With half my mind submerged in creative symbolism and the other half in an analytic battle deciphering the accurate meaning of Shakespearean works, I am sometimes left without hope. It seems that all the prominent writers have past; their great woks now selling for pennies. And even if they were here, would their meaning still be heard?
The words of the last generation were bound to newer ideals. They sought to explore the nature of men, not to diminish their essence to the angst of teens. Don’t get me wrong. Adolescence is a significant part of life, where we discover the potential within us. Like Olympic runners striving to pass the baton on to the next in line, we were the next to run, to achieve more than where we once stood. However, now it’s a question of whether the torch still burns.
I get it! Life is short. Life is harsh. Life is a fast paced social pretense that holds little time for great efforts. But then I think of young Laura Dekker circumnavigated the world alone. Or that Emily Bear was a world renowned composer by age seven. Great stories are based upon the actions of real people. And that’s the portrait we should create, to be creatively inspired by others, to write of incredible deeds by implausible people. It’s the stories of those people, and their unfathomable convictions, that lead to Oscars and Noble Peace Prizes.

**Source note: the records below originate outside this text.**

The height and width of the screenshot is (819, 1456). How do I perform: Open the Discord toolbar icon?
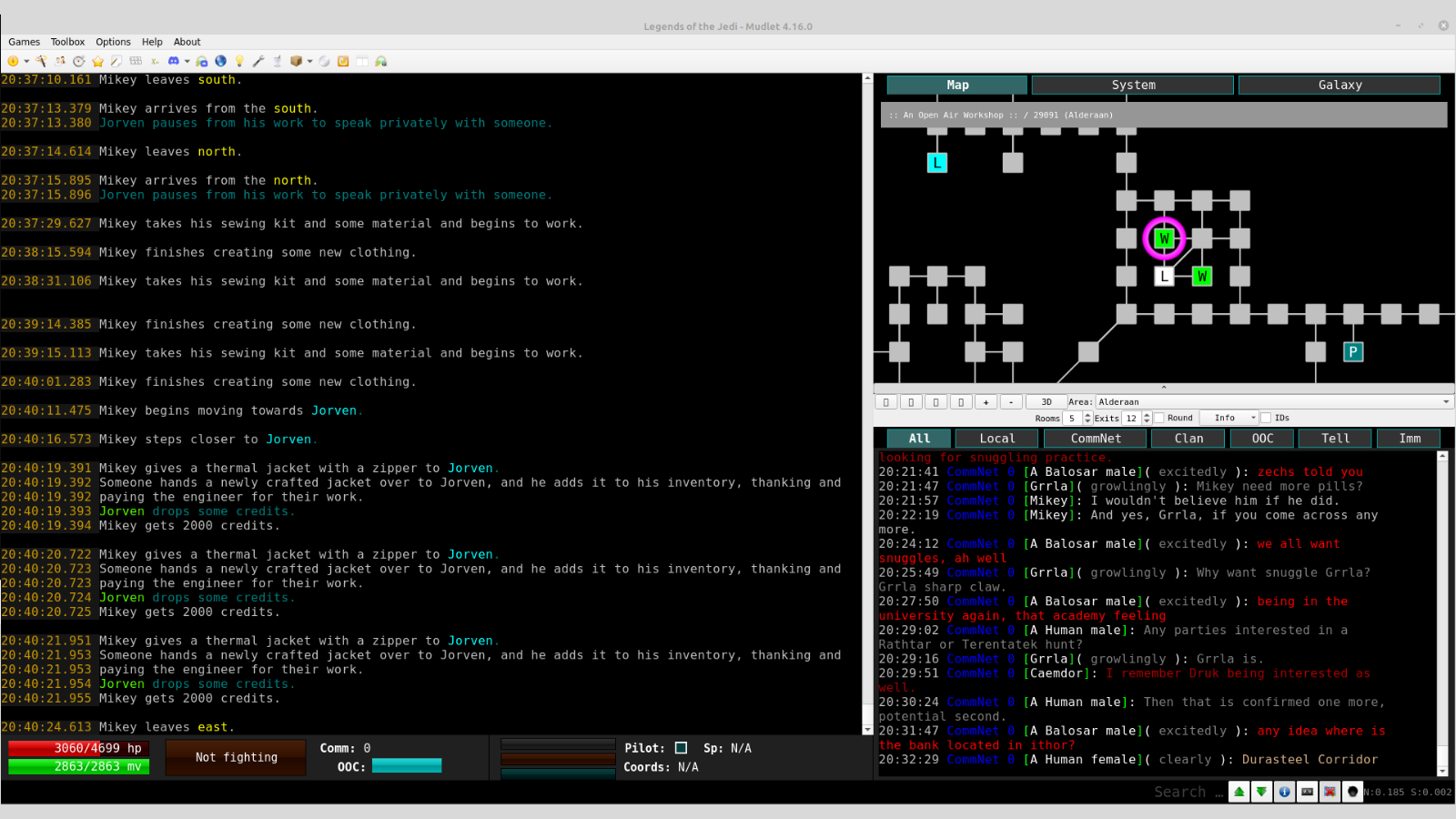(x=173, y=61)
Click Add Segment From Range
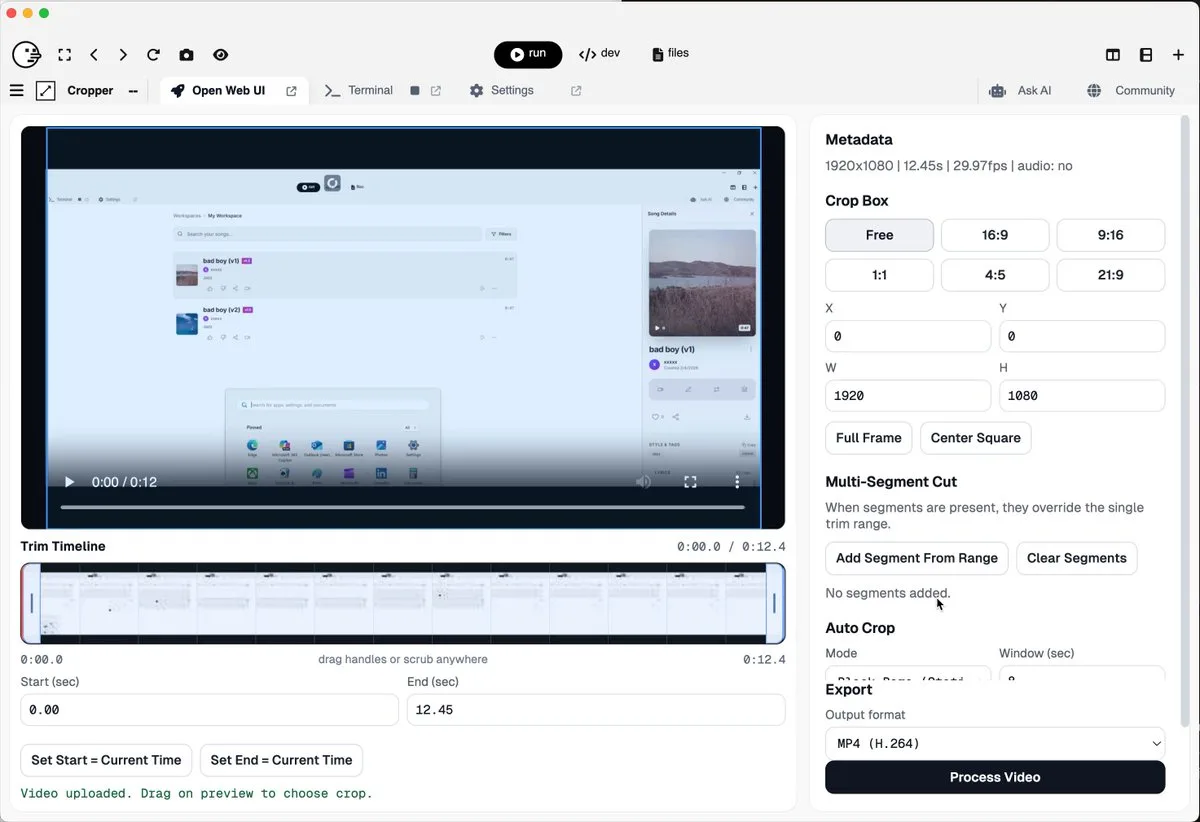The width and height of the screenshot is (1200, 822). [916, 558]
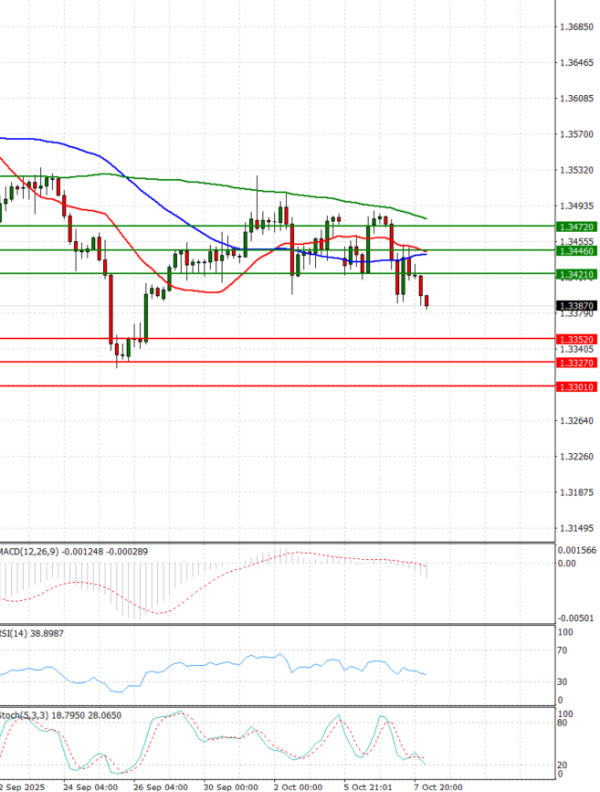Select the Stoch(5,3,3) indicator title
This screenshot has height=792, width=600.
[22, 716]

Recently I saw a performance (I appreciate art in all forms) of singer Sia’s Chandelier. It turns out that the performance has aired on everything from Ellen to the VMA Awards. And I was completely enthralled. Whether intended or not, the marketing of the talented young dancer Maddie Zeigler is artful and inspirational. I foresee a tremendous future for them both. But what does this have to do with literature?
The entire performance is a story itself. The intrigue of talented Maddie Zeigler and the life she brings to the song, the eccentricity of Sia suppressing from the focus, the implications of the song itself, all create an amazing story. There it is, so simple and meaningful. Why can’t we aspire to write something so prolific? Have we lost the will to capture the gravity that lies within the models of life?
Art is the moving of the reader through the vision of the writer. If the art has moved you, it will evitable move others as well.